Mayo Clinic Proceedings | 2005
Peter J. Tebben; Kimberly R. Kalli; William A. Cliby; Lynn C. Hartmann; Joseph P. Grande; Ravinder J. Singh; Rajiv Kumar
OBJECTIVE To determine whether fibroblast growth factor 23 (FGF23) concentrations are altered in women with ovarian cancers in which FGF physiology is known to be abnormal. PATIENTS AND METHODS Between May 2002 and September 2003 at the Mayo Clinic in Rochester, Minn, plasma or serum FGF23 concentrations were measured in 39 healthy women and in 14 with benign ovarian tumors, 14 with early-stage ovarian cancer, and 13 with advanced-stage ovarian cancer. Immunohistochemistry using anti-human FGF23 antibodies was performed on tissue from benign masses and advanced-stage tumors. RESULTS Serum or plasma FGF23 concentrations were significantly higher in women with advanced-stage ovarian cancer compared with concentrations in women with early-stage ovarian cancer or benign disease or in healthy women. A significant positive correlation was seen between serum iFGF23 and cFGF23 concentrations and stage of disease. Serum iFGF23 and cFGF23 concentrations were positively correlated with serum phosphorus among women with ovarian cancer. No patients with elevated iFGF23 or cFGF23 concentrations had hypophosphatemia.
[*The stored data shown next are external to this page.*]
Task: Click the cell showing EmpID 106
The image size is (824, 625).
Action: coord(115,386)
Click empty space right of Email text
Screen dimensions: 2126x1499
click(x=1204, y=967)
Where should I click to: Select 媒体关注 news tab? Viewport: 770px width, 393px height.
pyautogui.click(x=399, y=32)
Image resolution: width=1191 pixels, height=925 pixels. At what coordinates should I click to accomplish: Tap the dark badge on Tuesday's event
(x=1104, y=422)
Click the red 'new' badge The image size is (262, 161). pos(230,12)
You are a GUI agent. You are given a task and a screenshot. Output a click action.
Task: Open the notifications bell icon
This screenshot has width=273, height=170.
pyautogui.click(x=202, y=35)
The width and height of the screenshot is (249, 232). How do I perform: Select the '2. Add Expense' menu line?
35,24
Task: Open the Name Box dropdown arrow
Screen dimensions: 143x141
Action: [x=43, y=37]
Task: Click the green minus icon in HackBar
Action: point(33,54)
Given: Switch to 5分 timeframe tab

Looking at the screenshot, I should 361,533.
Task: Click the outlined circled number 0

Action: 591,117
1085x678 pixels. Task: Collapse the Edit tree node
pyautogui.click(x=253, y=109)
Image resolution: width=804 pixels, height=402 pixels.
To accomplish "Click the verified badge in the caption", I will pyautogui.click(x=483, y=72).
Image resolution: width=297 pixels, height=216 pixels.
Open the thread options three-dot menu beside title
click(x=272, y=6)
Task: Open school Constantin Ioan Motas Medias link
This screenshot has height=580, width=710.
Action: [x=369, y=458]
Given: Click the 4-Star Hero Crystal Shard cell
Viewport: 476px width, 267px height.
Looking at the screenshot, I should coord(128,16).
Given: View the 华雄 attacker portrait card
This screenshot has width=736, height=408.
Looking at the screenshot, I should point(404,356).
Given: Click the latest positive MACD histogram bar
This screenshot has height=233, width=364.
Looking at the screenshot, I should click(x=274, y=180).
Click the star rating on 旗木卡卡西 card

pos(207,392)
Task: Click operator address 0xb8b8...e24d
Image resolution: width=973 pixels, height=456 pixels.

Immunohistochemistry detected FGF23 tissue staining in malignant ovarian cancer cells. CONCLUSION Serum or plasma FGF23 concentrations are elevated in patients with advanced-stage epithellal ovarian cancer without reductions in serum phosphate concentrations. The presence of elevated FGF23 concentrations in patients with an ovarian mass should suggest advanced-stage disease.